[Entries on target coordinates]
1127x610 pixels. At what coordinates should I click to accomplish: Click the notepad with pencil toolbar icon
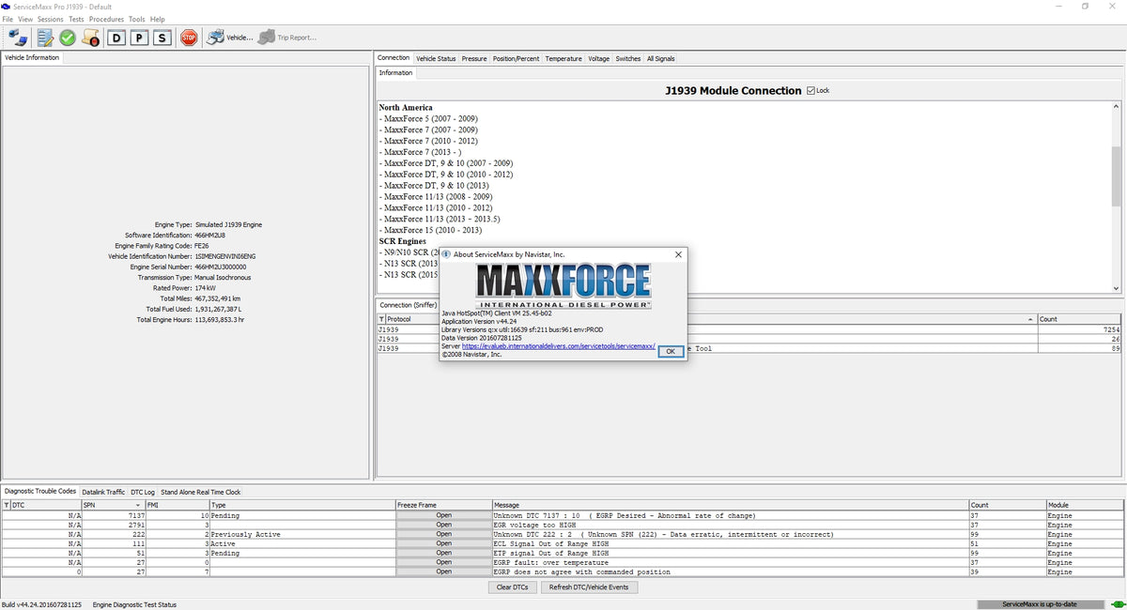pyautogui.click(x=44, y=38)
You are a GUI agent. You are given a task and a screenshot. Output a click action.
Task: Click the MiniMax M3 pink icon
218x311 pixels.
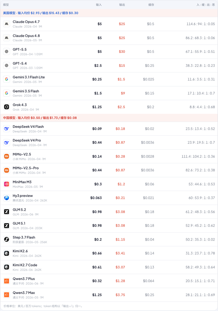7,184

Exercise requirements | Rewrite all the records above as a numbered list of their lines, skipping any blank lines. Leave the pictures out of your answer.

Reply to the exercise |
1. 1127x610 pixels. At what coordinates should I click to accomplish: Click the notepad with pencil toolbar icon
2. pyautogui.click(x=44, y=38)
3. You are a GUI agent. You are given a task and a screenshot. Output a click action.
4. Task: Click the MiniMax M3 pink icon
5. 218x311 pixels.
6. 7,184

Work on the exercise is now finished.